No concelho de Góis, distrito de Coimbra, o reformado Manuel e a mulher, Lurdes, apascentam um dos últimos rebanhos de cabras das redondezas, a escassos quilómetros dos Poços da Neve, onde noutros tempos era carregado o gelo consumido na corte de Lisboa, especialmente na produção de sobremesas.

Por volta do meio-dia, na Aigra Nova, os animais saltam de fraga em fraga e escolhem o melhor alimento em liberdade, sem medo do frio que fustiga os vales e encostas, em janeiro.

“Embora com frio”, o rebanho movimenta-se à vontade e “vai para sítios abrigados”.

“Nem sabemos de onde é o vento e não temos frio”, afirma à agência Lusa o pastor Manuel Claro.

Na sua opinião, as cabras “andam melhor, muito mais luzidias, muito mais confortáveis com este tempo do que com chuva ou neve”.

“Com o pasto molhado, nem pegam tão bem.
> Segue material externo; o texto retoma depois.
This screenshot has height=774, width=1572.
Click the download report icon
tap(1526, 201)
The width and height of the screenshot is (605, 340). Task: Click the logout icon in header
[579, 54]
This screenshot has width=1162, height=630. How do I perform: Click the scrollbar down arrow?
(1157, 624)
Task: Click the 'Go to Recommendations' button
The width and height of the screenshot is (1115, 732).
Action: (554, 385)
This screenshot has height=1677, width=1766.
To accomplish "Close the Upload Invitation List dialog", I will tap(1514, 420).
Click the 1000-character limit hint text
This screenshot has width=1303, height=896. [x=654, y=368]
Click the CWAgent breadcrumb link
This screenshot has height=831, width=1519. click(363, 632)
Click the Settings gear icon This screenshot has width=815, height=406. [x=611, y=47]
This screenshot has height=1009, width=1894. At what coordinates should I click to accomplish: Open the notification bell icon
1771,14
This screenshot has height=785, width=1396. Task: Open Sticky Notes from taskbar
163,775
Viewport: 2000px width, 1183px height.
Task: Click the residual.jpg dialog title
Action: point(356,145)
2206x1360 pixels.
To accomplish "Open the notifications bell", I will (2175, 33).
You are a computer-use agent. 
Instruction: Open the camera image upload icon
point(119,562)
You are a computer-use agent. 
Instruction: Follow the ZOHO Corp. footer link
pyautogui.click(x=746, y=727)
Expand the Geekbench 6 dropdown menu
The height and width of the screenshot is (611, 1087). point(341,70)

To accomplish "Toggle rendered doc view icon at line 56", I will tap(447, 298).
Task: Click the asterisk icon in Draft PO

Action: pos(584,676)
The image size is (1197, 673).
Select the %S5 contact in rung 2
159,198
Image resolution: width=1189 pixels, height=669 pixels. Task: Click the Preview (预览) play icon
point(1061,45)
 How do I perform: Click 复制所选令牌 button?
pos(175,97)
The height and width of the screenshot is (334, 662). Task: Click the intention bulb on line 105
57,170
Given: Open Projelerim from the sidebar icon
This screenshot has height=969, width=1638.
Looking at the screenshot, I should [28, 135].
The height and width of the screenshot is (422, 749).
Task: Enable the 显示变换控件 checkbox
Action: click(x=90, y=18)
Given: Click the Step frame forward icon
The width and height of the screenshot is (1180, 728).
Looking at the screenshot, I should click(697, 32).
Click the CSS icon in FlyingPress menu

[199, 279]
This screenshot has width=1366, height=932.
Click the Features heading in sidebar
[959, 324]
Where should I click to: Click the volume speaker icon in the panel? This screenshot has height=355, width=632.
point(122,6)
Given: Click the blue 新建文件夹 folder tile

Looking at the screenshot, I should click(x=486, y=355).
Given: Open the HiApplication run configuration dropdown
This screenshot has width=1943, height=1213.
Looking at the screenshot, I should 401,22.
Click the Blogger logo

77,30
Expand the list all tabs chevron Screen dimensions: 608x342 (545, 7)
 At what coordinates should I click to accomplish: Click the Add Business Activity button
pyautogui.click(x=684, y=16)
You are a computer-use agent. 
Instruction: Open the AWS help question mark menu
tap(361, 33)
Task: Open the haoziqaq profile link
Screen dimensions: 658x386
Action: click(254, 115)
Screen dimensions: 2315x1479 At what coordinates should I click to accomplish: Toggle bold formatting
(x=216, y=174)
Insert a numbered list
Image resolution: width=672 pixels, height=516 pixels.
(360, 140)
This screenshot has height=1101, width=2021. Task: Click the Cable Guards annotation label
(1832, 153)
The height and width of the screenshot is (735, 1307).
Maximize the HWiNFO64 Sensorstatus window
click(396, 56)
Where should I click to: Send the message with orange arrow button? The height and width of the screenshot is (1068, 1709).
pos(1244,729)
E assim andam à vontade”, declara, entre tojos, urzes e carquejas completamente enxutos, apesar do frio dos últimos dias.

Num dia soalheiro, quase primaveril, o ar da montanha está frio, entre o Trevim, o ponto mais alto da Serra da Lousã, com 1.204 metros, no concelho da Lousã, e a Aigra Nova e a Velha, no município de Góis.

Lurdes chama cada caprino pelo nome que lhe pôs. De cajado em punho, logo abaixo, Manuel espera que o gado se encaminhe para a aldeia, onde está a sede da Lousitânea - Liga de Amigos da Serra da Lousã.

Não há vento nem chuva, o que espevita dezenas de cabras e um chibo, num lugar que há alguns anos passou a integrar a rede turística Aldeias do Xisto.

Indiferentes à presença dos visitantes, exibem um pelo que brilha ao sol. Devoram com sofreguidão gramíneas rasteiras, rebentos tenros de arbustos e árvores.

No entanto, quando há frio com vento e chuva, “vê-se que estão arrepiadas e encolhidas, fogem para debaixo do mato e das árvores ou então fogem para o curral”, afirma Manuel Claro.

Nesta época, “há um pasto assim mais ou menos, mas os veados vêm primeiro” do que as cabras.

“Elas nem querem ir para ali porque lhes cheira” aos veados, que percorrem as serranias durante a noite, em busca dos melhores alimentos, explica o dono do rebanho.

Nos dias de temporal, os animais ficam no estábulo. O casal cultiva milho, nos meses quentes, cuja palha guarda “para os dias maus” do inverno.

Na manjedoira, as cabras comem ainda algum desse cereal, com que a família Claro produz a própria broa. “Num dia de chuva, não saem”, sublinha o pastor.

“Conseguimos suportar o frio aqui na serra. É tudo uma questão de adaptação”, segundo Rita Ribeiro, técnica da Lousitânea.

Os afazeres da associação “fazem com que não se consigam estar muito tempo parados”, refere, confirmando que os dias de temporal “são mais difíceis de suportar” do que o frio associado a “vento forte e chuva intensa”, na Serra da Lousã.

“As pessoas estão mais que habituadas a viver aqui e a ultrapassar as dificuldades”, salienta.

Nos dias limpos, o sol chega à Aigra Nova muito cedo. “Mas não é por estar frio ou por estar chuva que os habitantes deixam de sair com o seu rebanho”, declara Rita Ribeiro.

O mesmo acontece com os burros Golias e Gaitano, que integram o Núcleo Asinino das Aldeias do Xisto, da responsabilidade da Lousitânea.

“Isto para eles acaba por ser um clima bastante razoável, desde que não haja chuva e vento forte”, esclarece, enquanto os jumentos pastam na berma do caminho.

Os animais vieram de Miranda do Douro, no âmbito de uma parceria com a Associação para o Estudo e Proteção do Gado Asinino.

“São burros mirandeses, estavam habituados a temperaturas baixas”, acentua Rita Ribeiro.

Na região, no inverno, verificam-se temperaturas ligeiramente superiores às do passado.

No século XIX, ainda se realizava a recolha de gelo nos poços do Santo António da Neve, no concelho da Castanheira de Pera, para depois ser consumido como neves ou sorvetes, na corte lisboeta e no café Martinho da Arcada.

Tendo as temperaturas subido nos últimos 150 anos, tal atividade seria hoje inviável, segundo o investigador Manuel Louzã Henriques. Também na Serra da Lousã, o inverno já não é o que era.